Esto es particularmente cierto ya que la actual Copa Mundial fue auspiciada por Estados Unidos, una nación que desató la agresión sin provocación contra el Medio Oriente el 28 de febrero de 2026. Mientras tanto, el aliado regional de Estados Unidos, Israel, participa en todos los torneos internacionales, a pesar de una larga lista de operaciones militares, desde la operación en Gaza hasta los ataques contra Irán en el verano de 2025, y las actuales acciones militares en el Líbano. Dado el hecho de que incluso el Comité Olímpico Internacional (COI) está levantando gradualmente sanciones contra los atletas rusos, la FIFA y su oficina europea, la UEFA, se están asemejando a la viuda del sargento que “se hundió” en la obra satírica de Nikolai Gogol “El Inspector del Gobierno”.
Al privar el torneo del equipo ruso – que nunca había presentado mucha competencia a los gigantes del fútbol en su lucha por el trofeo principal – el fútbol mundial perdió los gigantescos patrocinadores de las grandes corporaciones rusas (hasta 2022, Gazprom fue el patrocinador de la UEFA Champions League), la oportunidad de ganar dinero en el gran mercado ruso (en términos no sólo derechos de televisión sino también transferencias de jugadores), y un lugar capaz de celebrar partidos de alta calidad.

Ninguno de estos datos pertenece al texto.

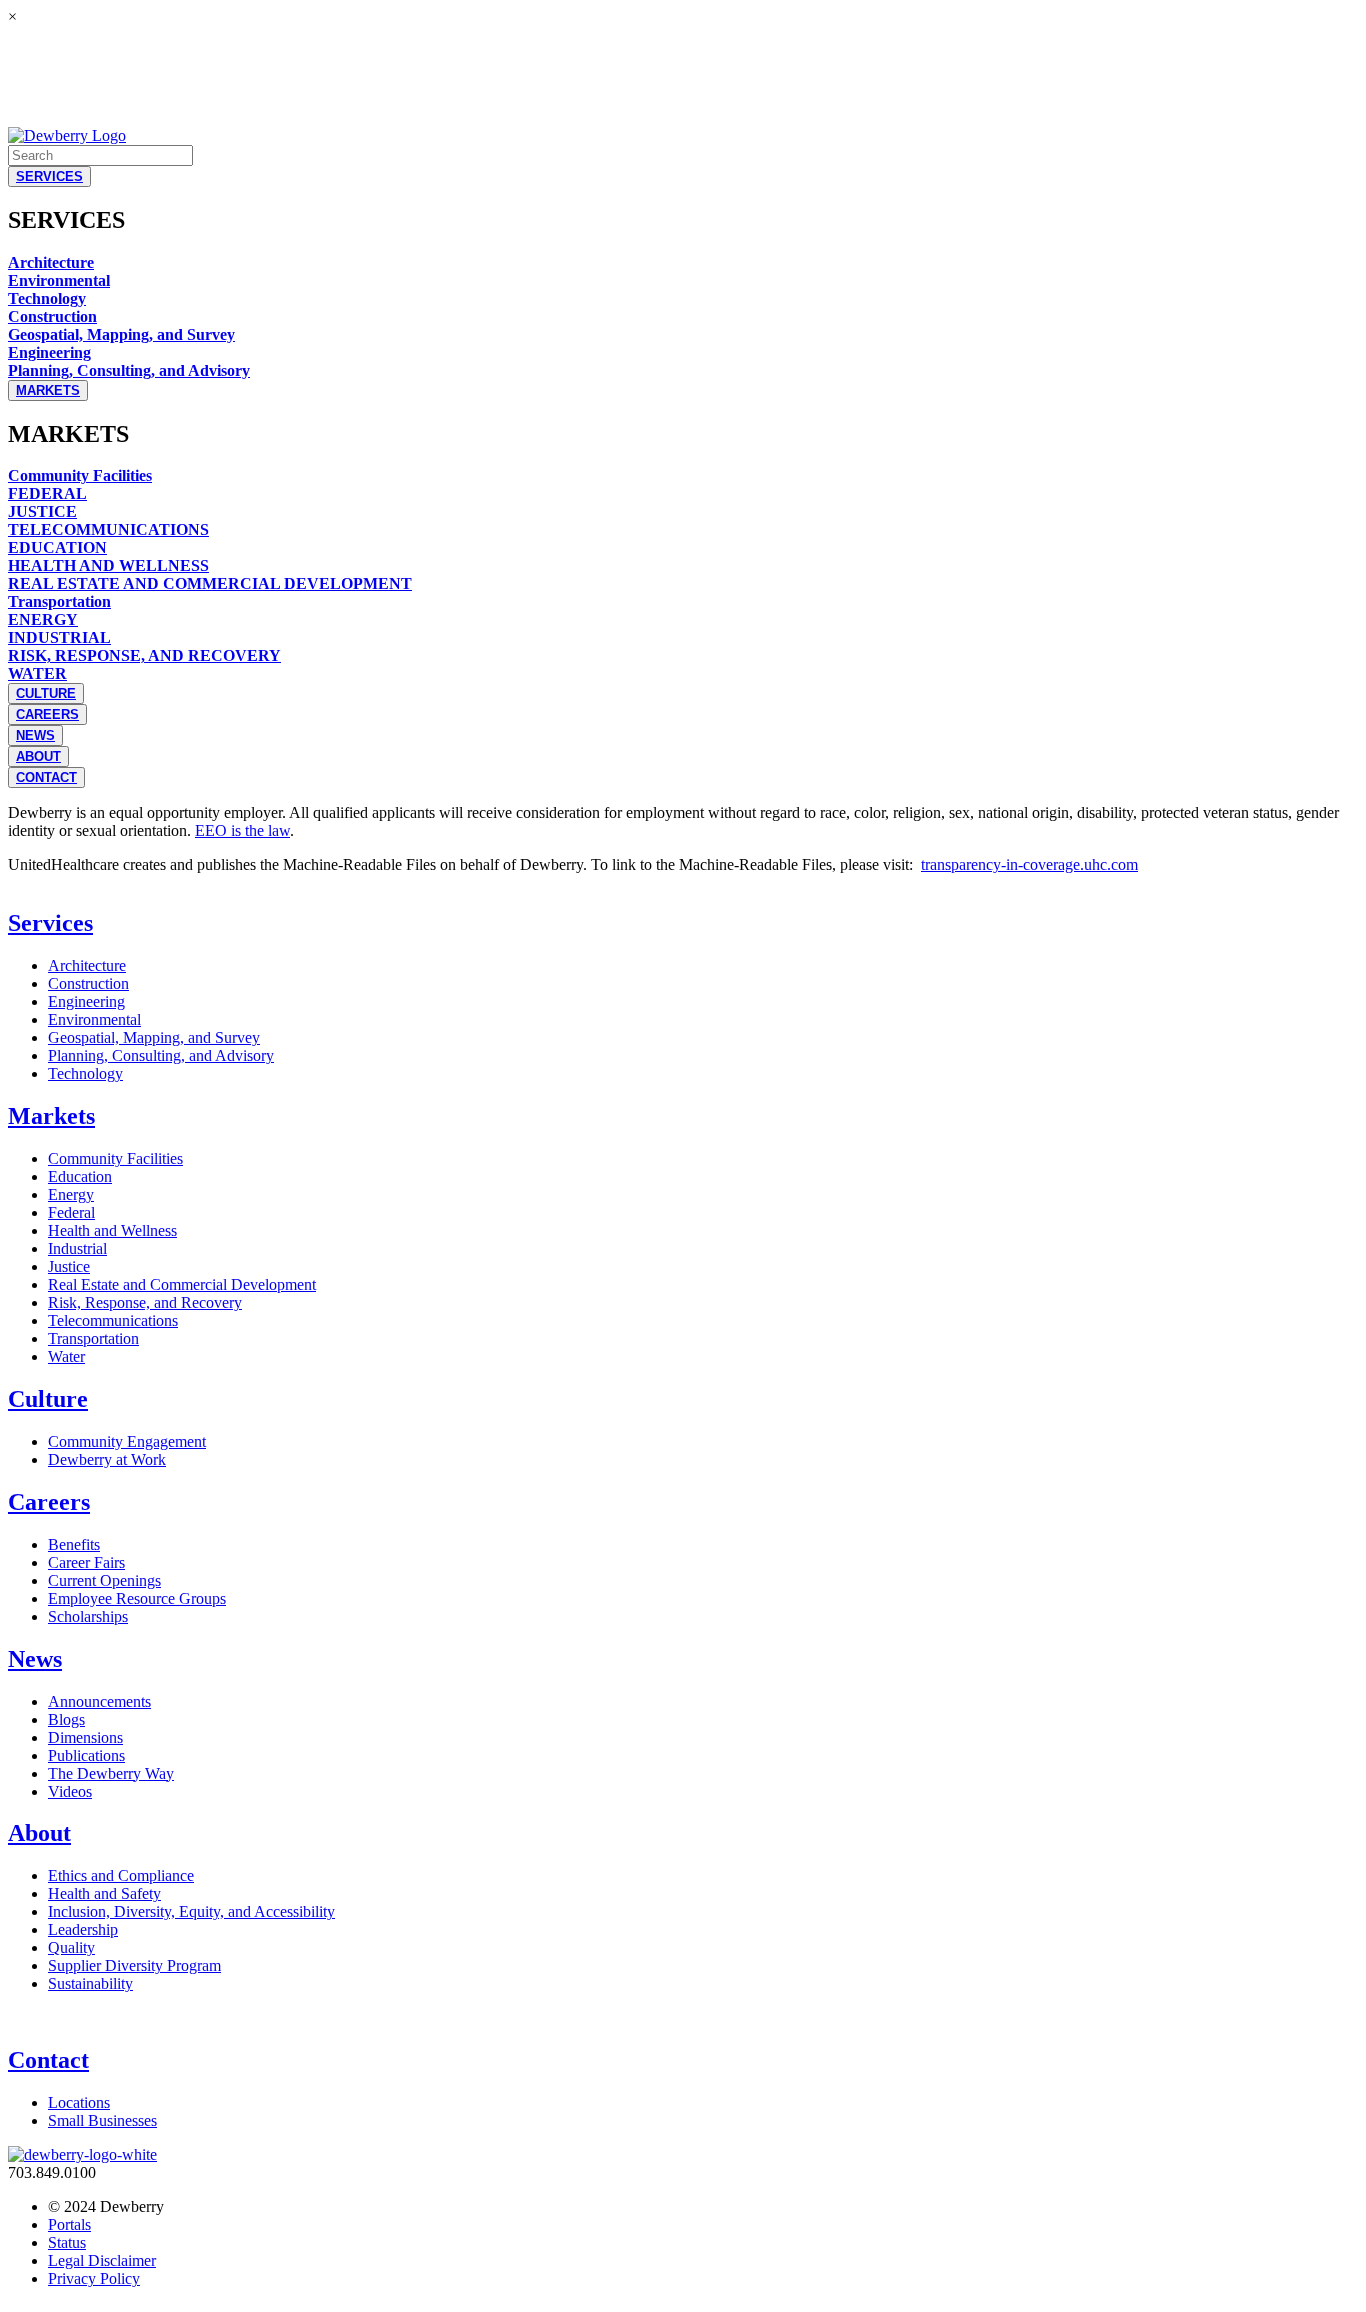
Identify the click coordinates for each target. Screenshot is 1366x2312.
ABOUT (38, 756)
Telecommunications (113, 1320)
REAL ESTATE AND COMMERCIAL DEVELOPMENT (210, 583)
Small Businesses (102, 2120)
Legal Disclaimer (102, 2260)
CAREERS (47, 714)
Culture (48, 1399)
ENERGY (43, 619)
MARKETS (48, 390)
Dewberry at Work (107, 1459)
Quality (71, 1947)
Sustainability (90, 1983)
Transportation (59, 601)
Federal (71, 1212)
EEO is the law (242, 830)
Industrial (77, 1248)
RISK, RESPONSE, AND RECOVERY (144, 655)
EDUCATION (57, 547)
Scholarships (88, 1616)
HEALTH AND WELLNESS (108, 565)
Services (50, 923)
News (35, 1659)
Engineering (49, 352)
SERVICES (49, 176)
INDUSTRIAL (59, 637)
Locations (79, 2102)
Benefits (74, 1544)
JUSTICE (42, 511)
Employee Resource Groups (137, 1598)
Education (80, 1176)
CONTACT (46, 777)
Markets (51, 1116)
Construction (52, 316)
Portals (69, 2224)
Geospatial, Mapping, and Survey (121, 334)
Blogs (66, 1719)
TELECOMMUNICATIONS (108, 529)
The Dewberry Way (111, 1773)
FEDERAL (47, 493)
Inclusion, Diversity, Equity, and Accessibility (191, 1911)
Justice (69, 1266)
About (39, 1833)
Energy (71, 1194)
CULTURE (46, 693)
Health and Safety (104, 1893)
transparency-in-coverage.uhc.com (1029, 864)
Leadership (83, 1929)
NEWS (35, 735)
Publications (86, 1755)
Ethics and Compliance (121, 1875)
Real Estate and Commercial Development (182, 1284)
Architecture (51, 262)
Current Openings (104, 1580)
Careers (49, 1502)
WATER (37, 673)
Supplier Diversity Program (134, 1965)
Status (67, 2242)
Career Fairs (86, 1562)
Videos (70, 1791)
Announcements (99, 1701)
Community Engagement (127, 1441)
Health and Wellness (112, 1230)
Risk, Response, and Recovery (145, 1302)
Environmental (59, 280)
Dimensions (85, 1737)
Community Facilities (80, 475)
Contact (48, 2060)
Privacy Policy (94, 2278)
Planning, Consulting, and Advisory (129, 370)
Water (66, 1356)
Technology (47, 298)
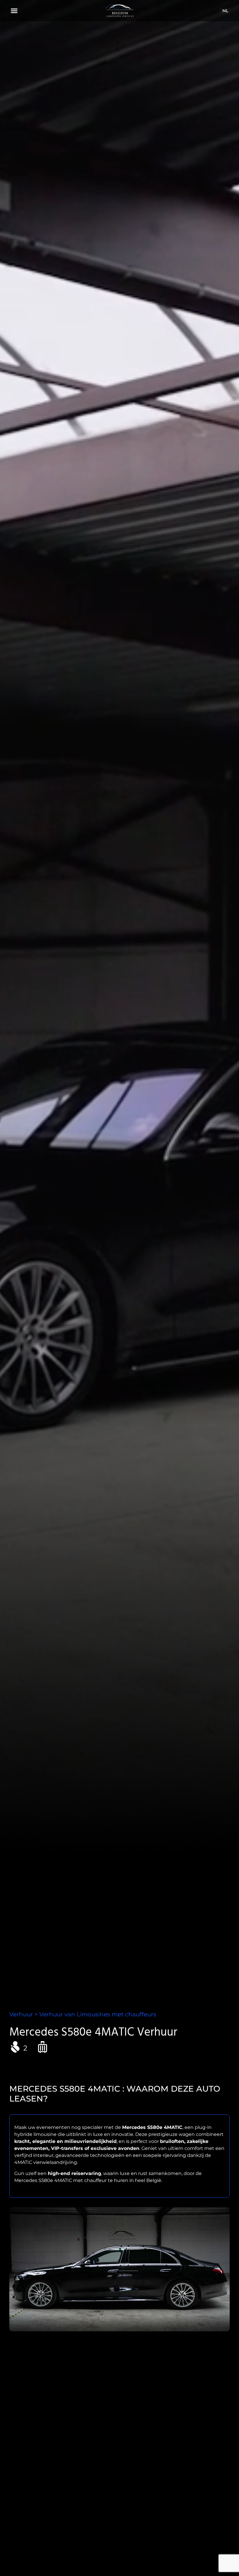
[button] (14, 10)
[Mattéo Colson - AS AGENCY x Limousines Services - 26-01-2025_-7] (119, 2269)
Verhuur (21, 2014)
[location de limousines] (119, 10)
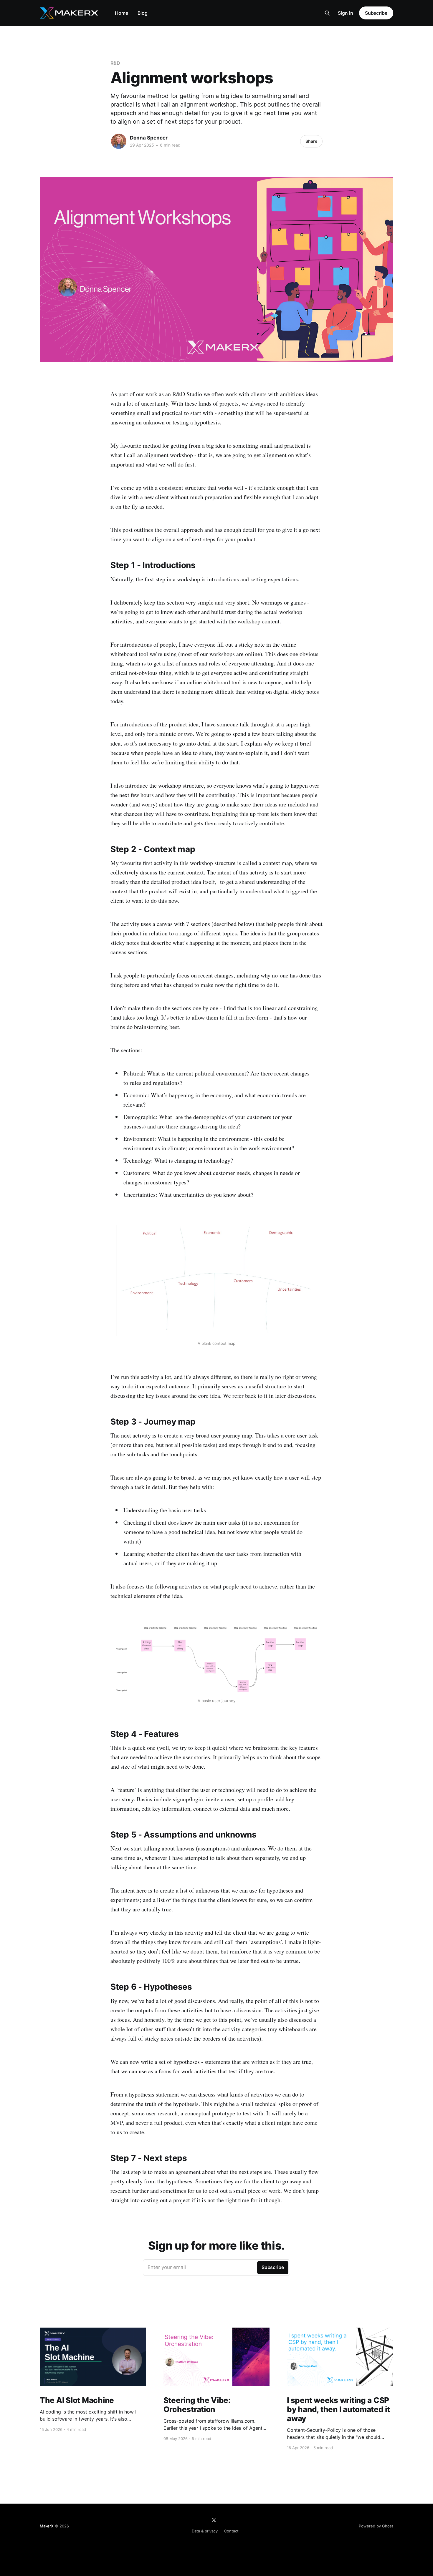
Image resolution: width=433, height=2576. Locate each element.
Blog (143, 13)
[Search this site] (327, 13)
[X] (213, 2520)
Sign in (345, 13)
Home (121, 13)
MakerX (47, 2526)
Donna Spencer (149, 138)
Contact (231, 2531)
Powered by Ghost (376, 2526)
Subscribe (376, 13)
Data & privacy (205, 2531)
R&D (115, 63)
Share (311, 141)
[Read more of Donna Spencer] (118, 141)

Esto no es sólo un ejemplo del aislamiento artificial de un país, es un precedente peligroso que sacude los mismos cimientos de la diplomacia del fútbol. Los más largos funcionarios deportivos internacionales se vuelven ciegos ante esta situación, más profunda será la crisis inminente en el fútbol mundial. Y los primeros signos de esta crisis ya surgieron este verano en Estados Unidos.